● What the exercise asks
For the word "click", state how many lines of the data include it. Respond with the number only.

● Provided data
***

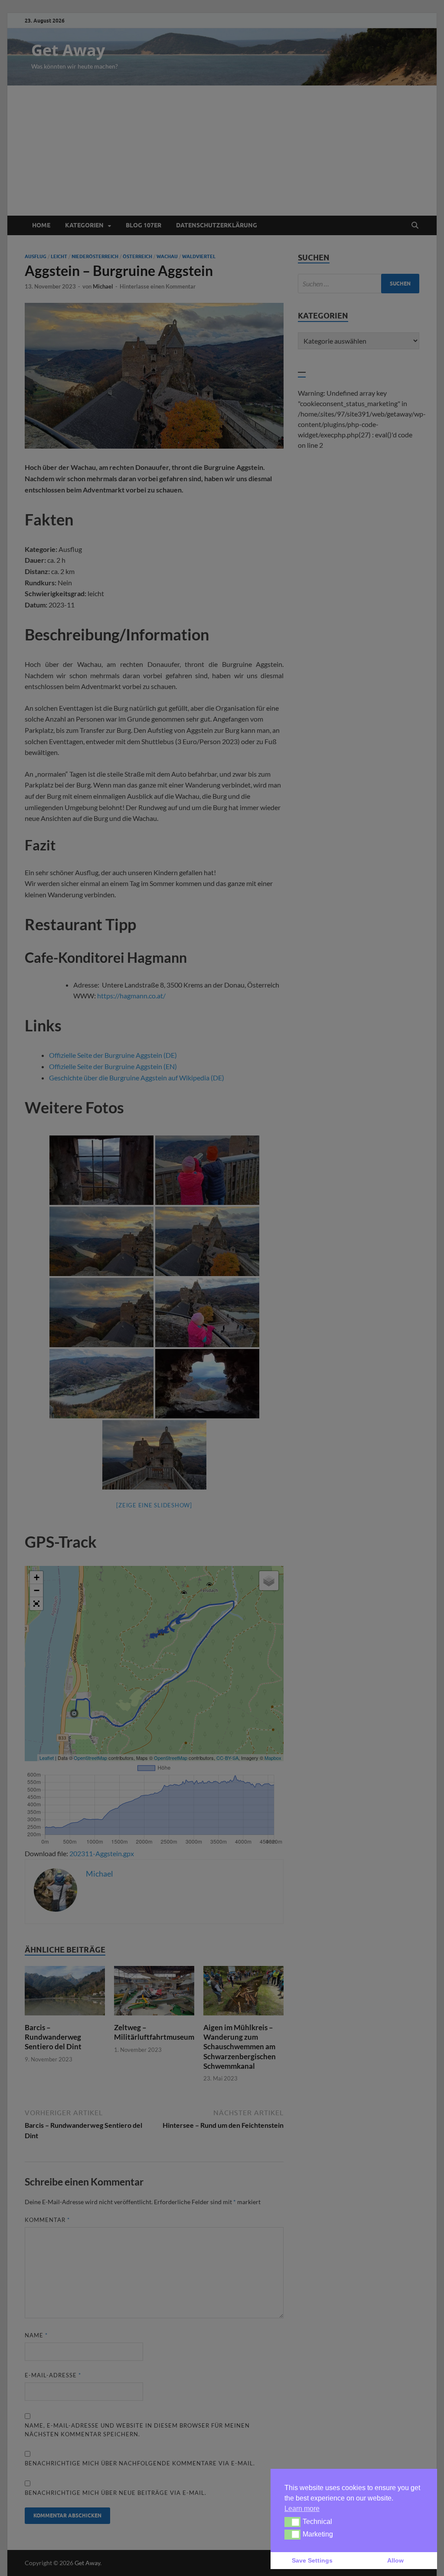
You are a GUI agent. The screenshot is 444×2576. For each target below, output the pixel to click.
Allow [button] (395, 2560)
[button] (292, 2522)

***

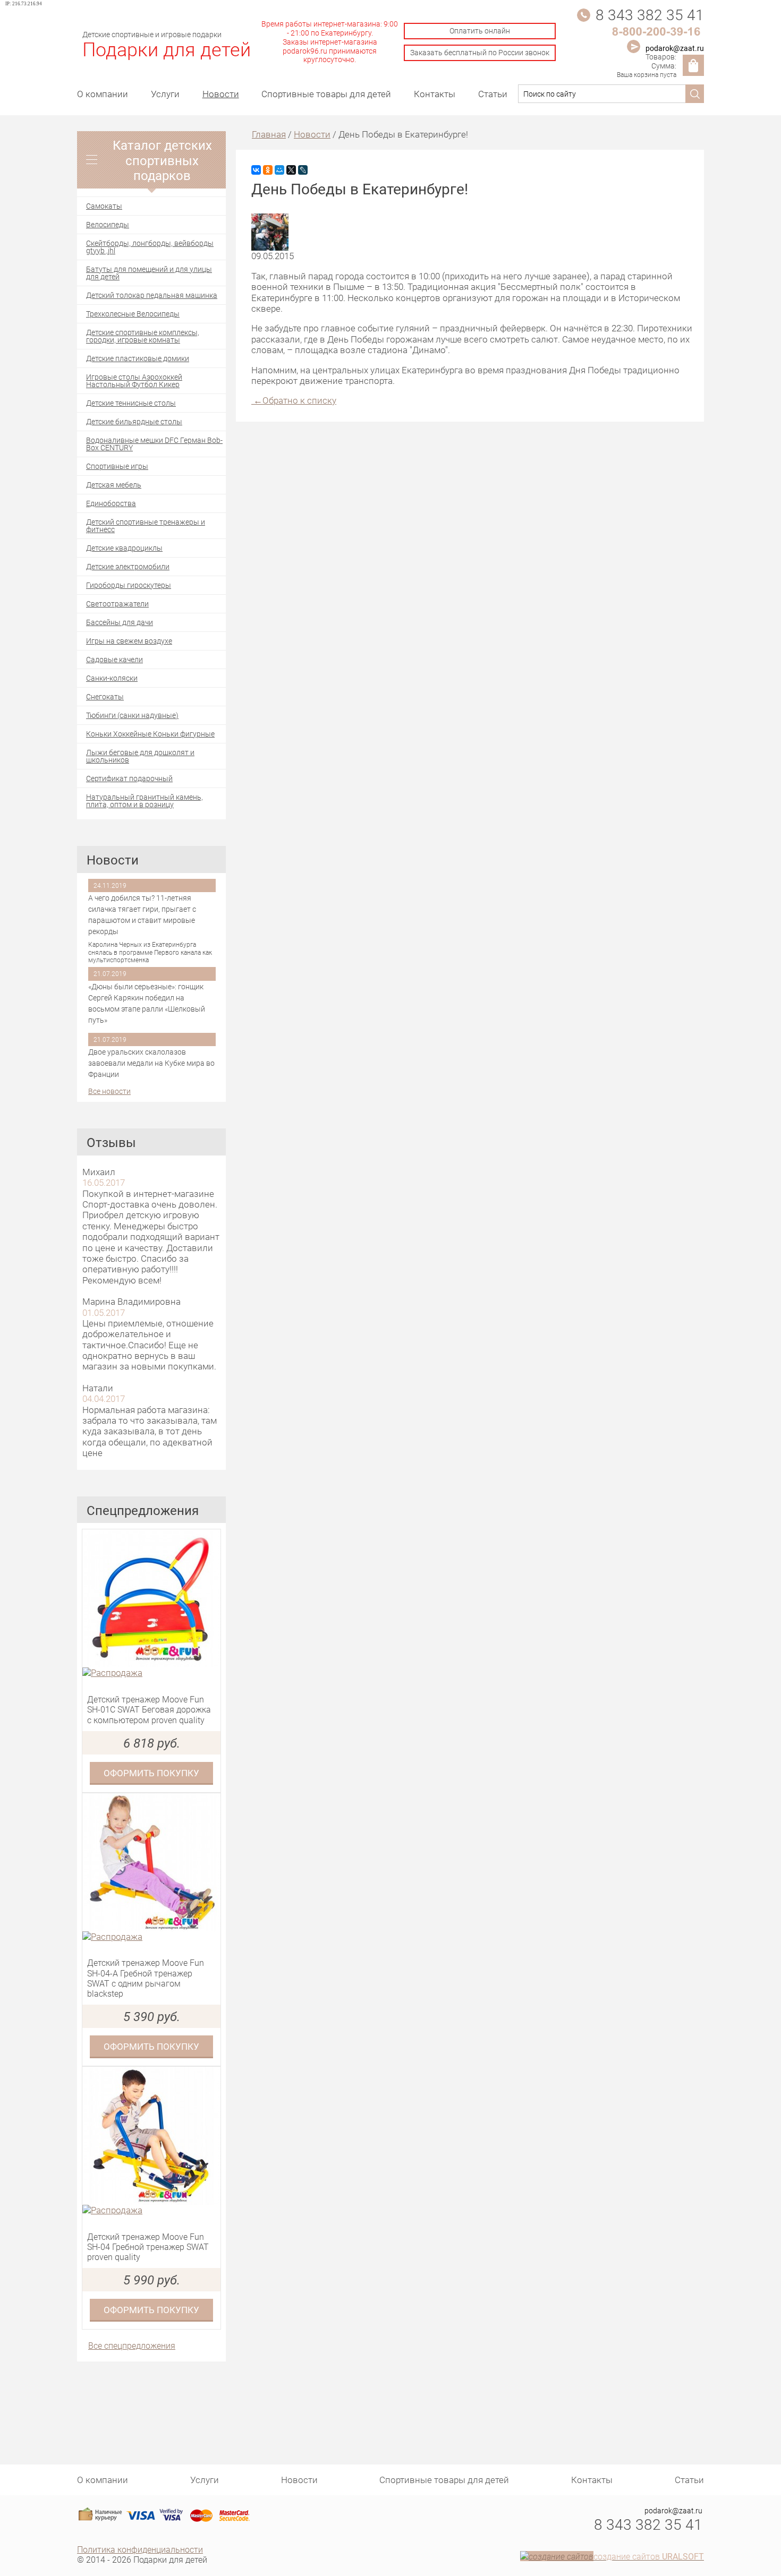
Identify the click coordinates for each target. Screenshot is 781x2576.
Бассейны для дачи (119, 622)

***

● Answer for this exercise
2